*Work instruction*
Please return every line of the records that contains the word "computer".

Stored items:
=======

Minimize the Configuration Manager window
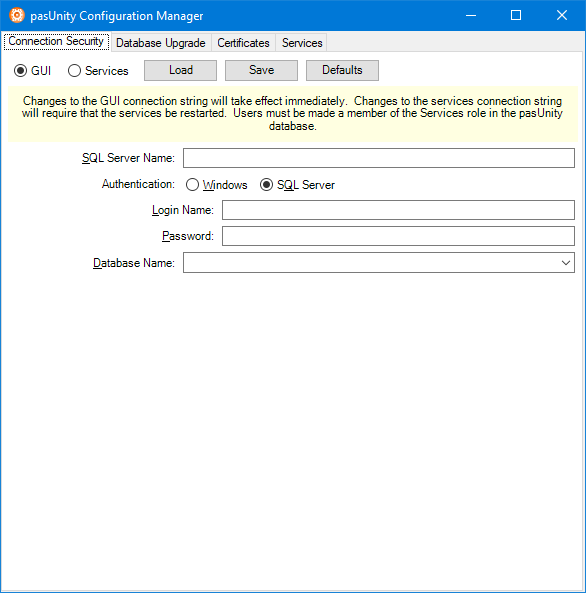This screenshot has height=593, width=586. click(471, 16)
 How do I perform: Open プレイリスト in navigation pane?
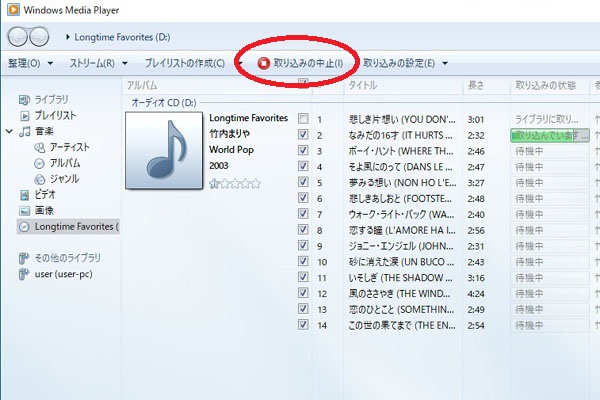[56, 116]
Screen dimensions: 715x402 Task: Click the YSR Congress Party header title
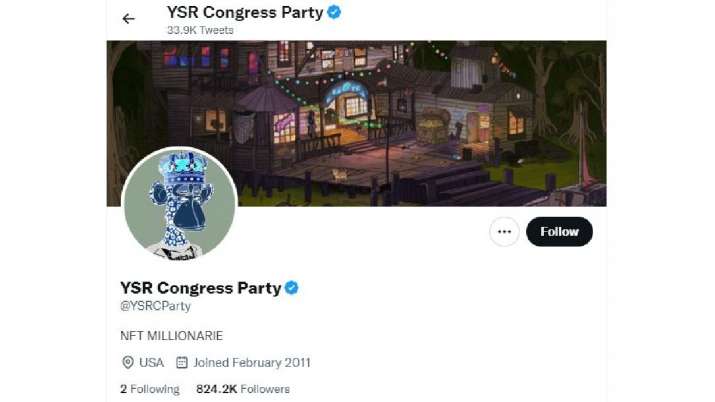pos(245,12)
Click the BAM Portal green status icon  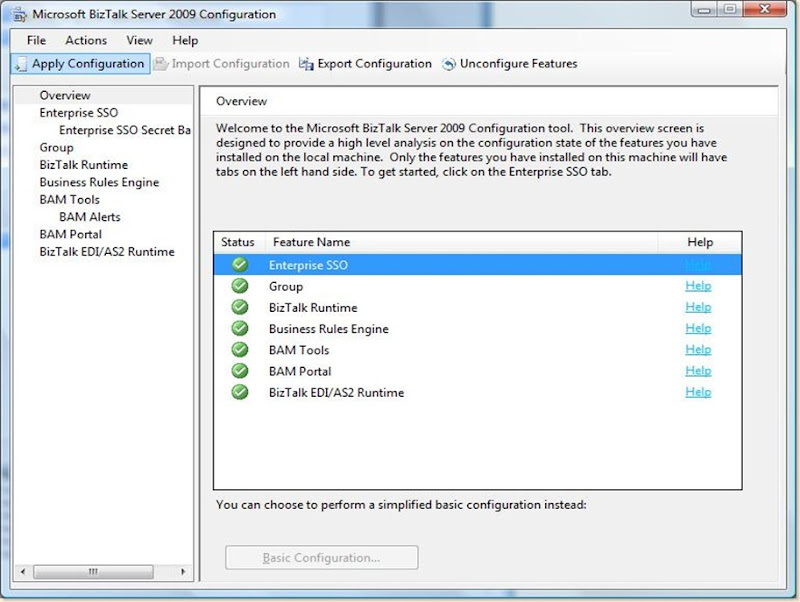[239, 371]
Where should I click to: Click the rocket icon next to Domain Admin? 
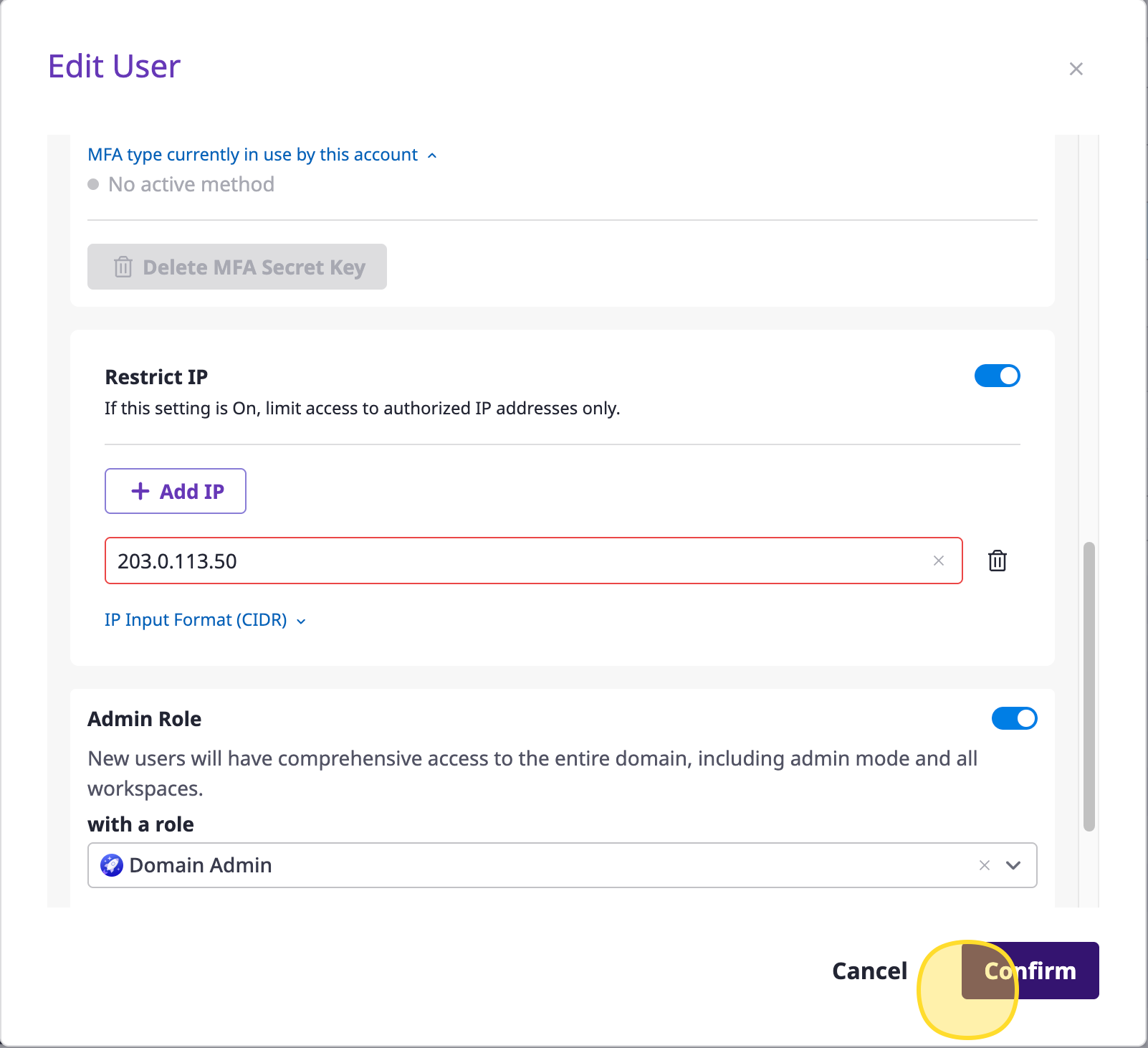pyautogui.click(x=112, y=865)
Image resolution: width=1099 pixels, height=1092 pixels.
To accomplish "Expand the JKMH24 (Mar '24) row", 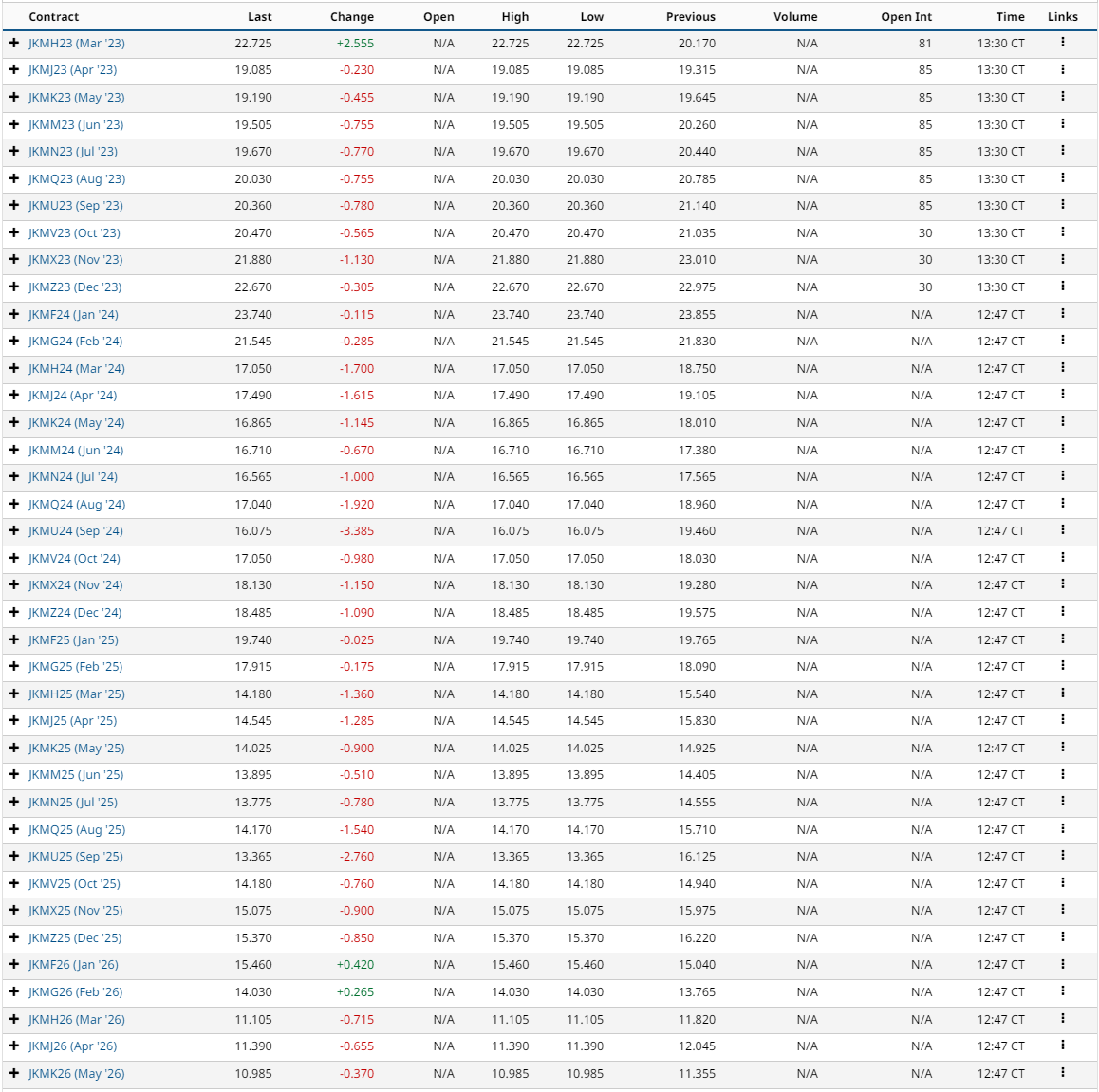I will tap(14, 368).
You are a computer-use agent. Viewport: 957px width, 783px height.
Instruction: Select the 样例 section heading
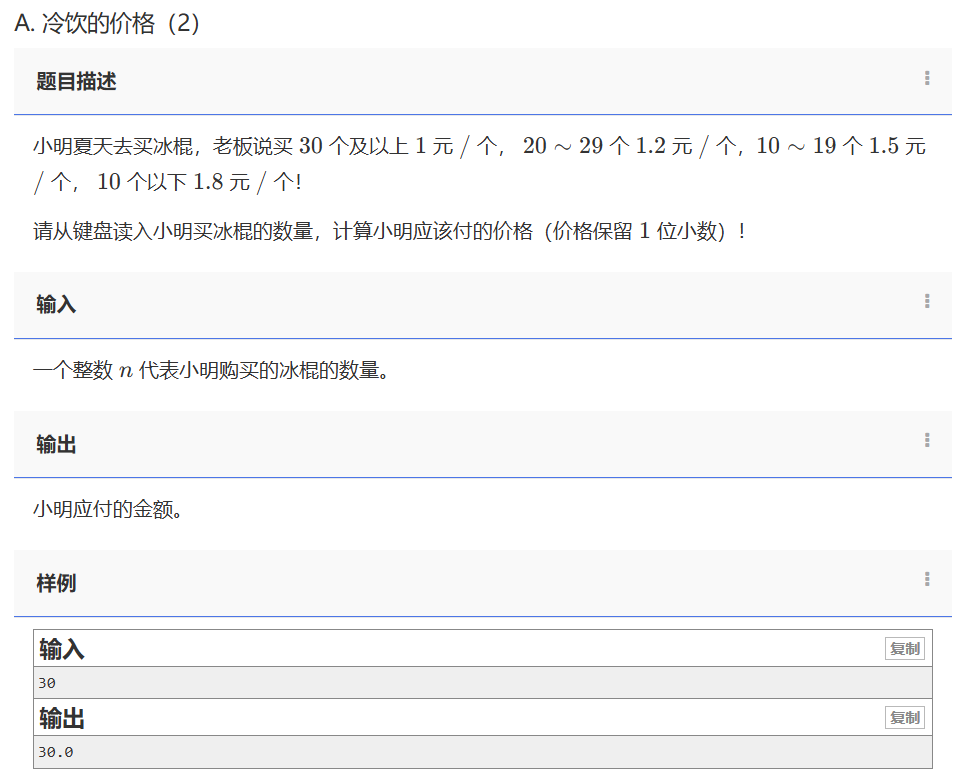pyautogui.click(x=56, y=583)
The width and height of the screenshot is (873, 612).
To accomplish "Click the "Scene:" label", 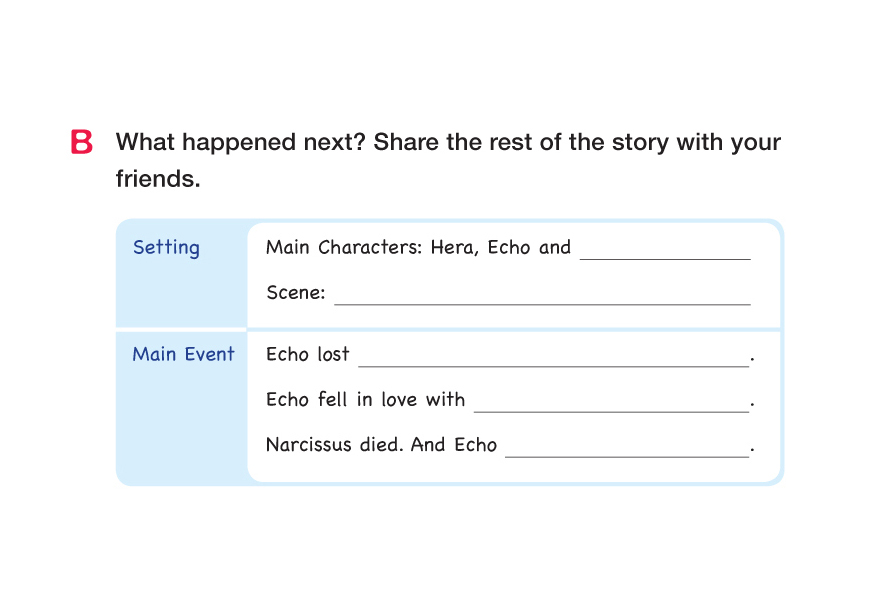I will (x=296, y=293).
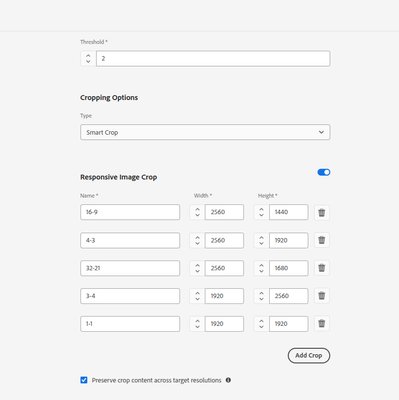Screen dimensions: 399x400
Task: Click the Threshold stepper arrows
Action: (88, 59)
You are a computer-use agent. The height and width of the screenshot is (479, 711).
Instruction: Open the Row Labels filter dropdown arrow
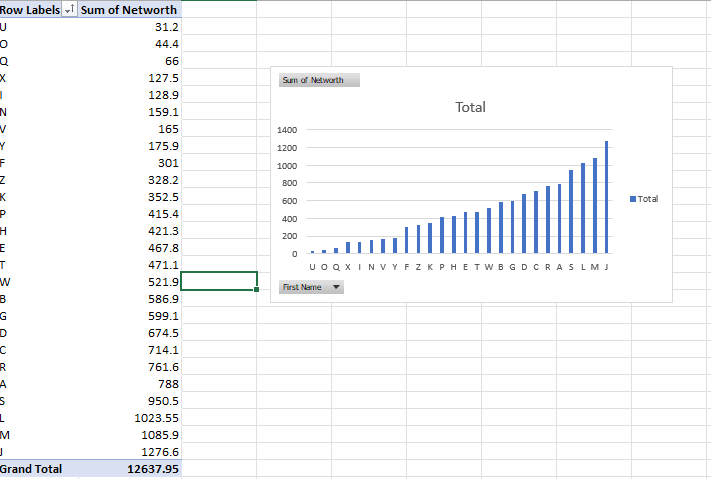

=======

*Task result*
You are a computer-use agent. Viewport: 957px width, 783px height.
You are a computer-use agent. The height and width of the screenshot is (479, 711).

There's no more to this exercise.